Transport disaster in Kyiv Oblast, Ukraine

On 18 January 2023, a Ukrainian Eurocopter EC225 Super Puma carrying ten people, including Ukrainian Minister of Internal Affairs Denys Monastyrsky, his deputy Yevhen Yenin, and State Secretary Yurii Lubkovych, crashed into a kindergarten in Brovary, a suburb of Kyiv, Ukraine. The crash killed fourteen people, including Monastyrsky, Yenin, and Lubkovych. Four of the victims were killed on the ground, including one child. Twenty-five other people were injured on the ground, including eleven children.

==Crash==

Video taken at the crash scene

According to Kyrylo Tymoshenko, deputy head of the Office of the President of Ukraine, the officials onboard had been traveling to a combat zone when the helicopter plunged to the ground at 08:20 EET. Eyewitnesses described foggy conditions at the time of the crash, and some reported seeing the helicopter on fire, spinning with its pylon and tail rotor missing, and circling before it hit the ground. The helicopter came to rest against a local kindergarten, resulting in a fire that charred the side of the building. Search and rescue efforts ended later that day, after nearly nine hours.

Twenty-five people on the ground were taken to Brovary City Hospital, of whom eight were later transferred to a specialized burn unit in Kyiv. Though none were in critical condition, the Ministry of Health later announced that six of the patients would be sent abroad for further treatment.

==Aircraft==
The helicopter involved in the crash was a Eurocopter EC225 Super Puma, also known as Airbus H225, with identification number 54. It belonged to the Ukrainian State Emergency Service and was one of the 21 model H225 helicopters delivered by France between 2018 and 2021, as part of a program to modernize Ukraine's aging Soviet aircraft fleet.

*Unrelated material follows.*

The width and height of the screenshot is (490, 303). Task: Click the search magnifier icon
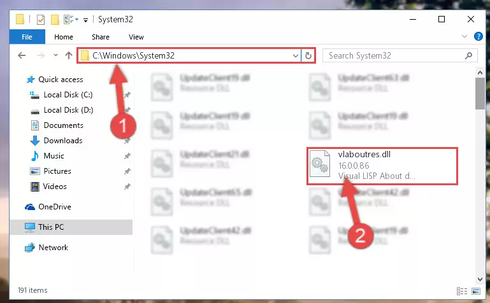pos(468,55)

Nearly half of the delivered aircraft were used, with some of the parts having a wear rate of 50%, but they were refurbished before being put into operation.

==Passengers and crew==
Seven passengers and three crew members were aboard the helicopter when it crashed. All seven passengers were employees of the Interior Ministry, including Interior Minister Denys Monastyrsky, his deputy Yevhen Yenin, State Secretary Yurii Lubkovych, and Monastyrsky's security chief. The aircraft was commanded by Oleksandr Vasylenko, assisted by his co-pilot Kostiantyn Kovalenko and flight mechanic Ivan Kasianov. According to the State Emergency Service, the crew was trained to perform tasks under difficult conditions.

==Investigation==
There was no indication that the crash was anything other than an accident, although officials gave no immediate account of the cause of the crash. In an address following the incident, President Zelenskyy said he had asked the SBU state security service to launch a criminal probe into the cause. Several possible causes are under investigation, including a breach of flight rules, technical malfunction, and intentional destruction or sabotage of the helicopter.

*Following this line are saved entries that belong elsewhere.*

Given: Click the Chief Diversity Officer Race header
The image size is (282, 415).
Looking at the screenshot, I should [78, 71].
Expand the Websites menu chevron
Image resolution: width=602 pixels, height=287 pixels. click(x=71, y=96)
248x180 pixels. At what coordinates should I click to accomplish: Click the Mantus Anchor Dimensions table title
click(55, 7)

Yurii Ihnat, spokesperson of the Ukrainian Air Force, announced that the incident would also be investigated by a special state commission, a probe expected to take at least several weeks.

On 3 August, the State Bureau of Investigation of Ukraine announced that five State Emergency Service employees had been charged with safety violations and negligence regarding the crash, namely the head of the service's Department of Aviation and Air Search and Rescue, its acting commander, the commander of the aviation squadron, the deputy commander for flight training, and the head of the flight safety service of the Special aviation unit from Nizhyn, Chernihiv Oblast.

==Reactions==
The government appointed Ihor Klymenko, chief of the National Police of Ukraine, as acting interior minister until a new interior minister is appointed, he was later retained as the permanent interior minister.

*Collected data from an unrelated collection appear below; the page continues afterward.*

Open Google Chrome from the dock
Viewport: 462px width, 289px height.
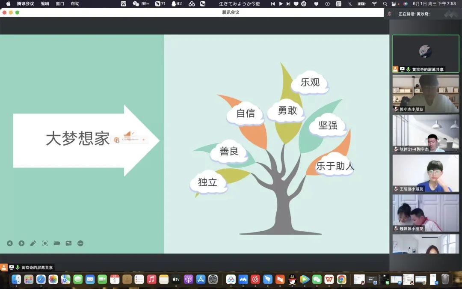point(341,280)
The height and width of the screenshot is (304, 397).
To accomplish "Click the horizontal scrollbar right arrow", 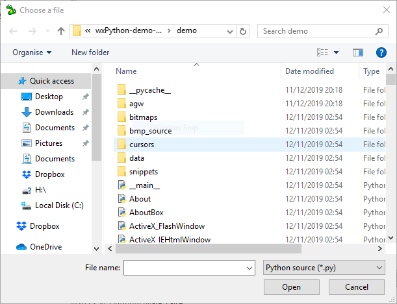I will [380, 248].
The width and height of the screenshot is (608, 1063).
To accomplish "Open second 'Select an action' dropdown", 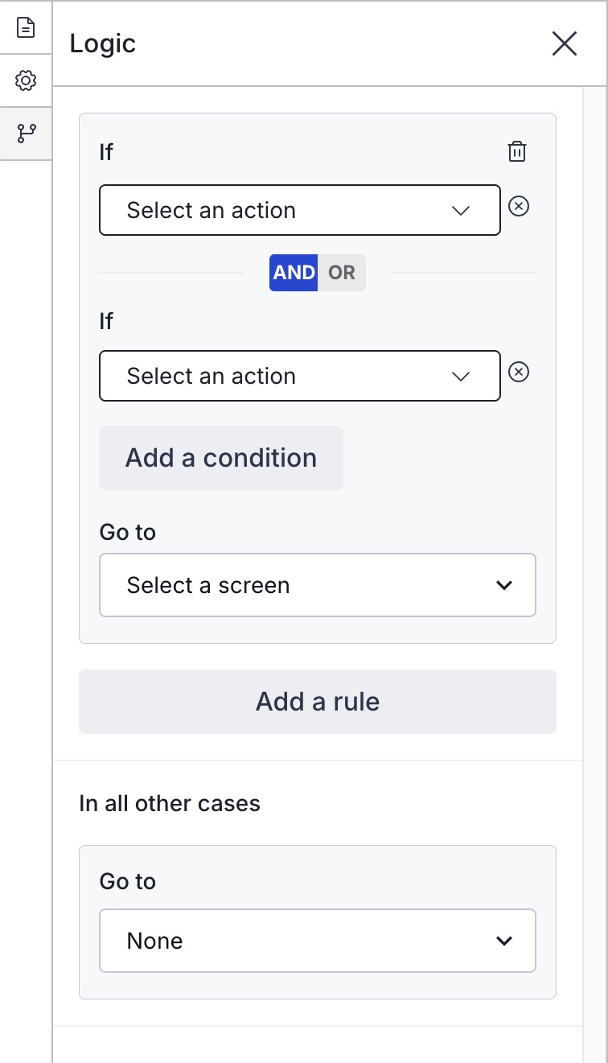I will coord(299,377).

Many Ukrainian, European, and American officials paid tributes to the victims and expressed condolences, including Ukrainian president Volodymyr Zelenskyy, Ukrainian prime minister Denys Shmyhal, Ukrainian foreign minister Dmytro Kuleba, Ukrainian parliament chairman Ruslan Stefanchuk, European Council President Charles Michel, U.S. President Joe Biden, U.S. ambassador to Ukraine Bridget A. Brink, and UK ambassador to Ukraine Melinda Simmons.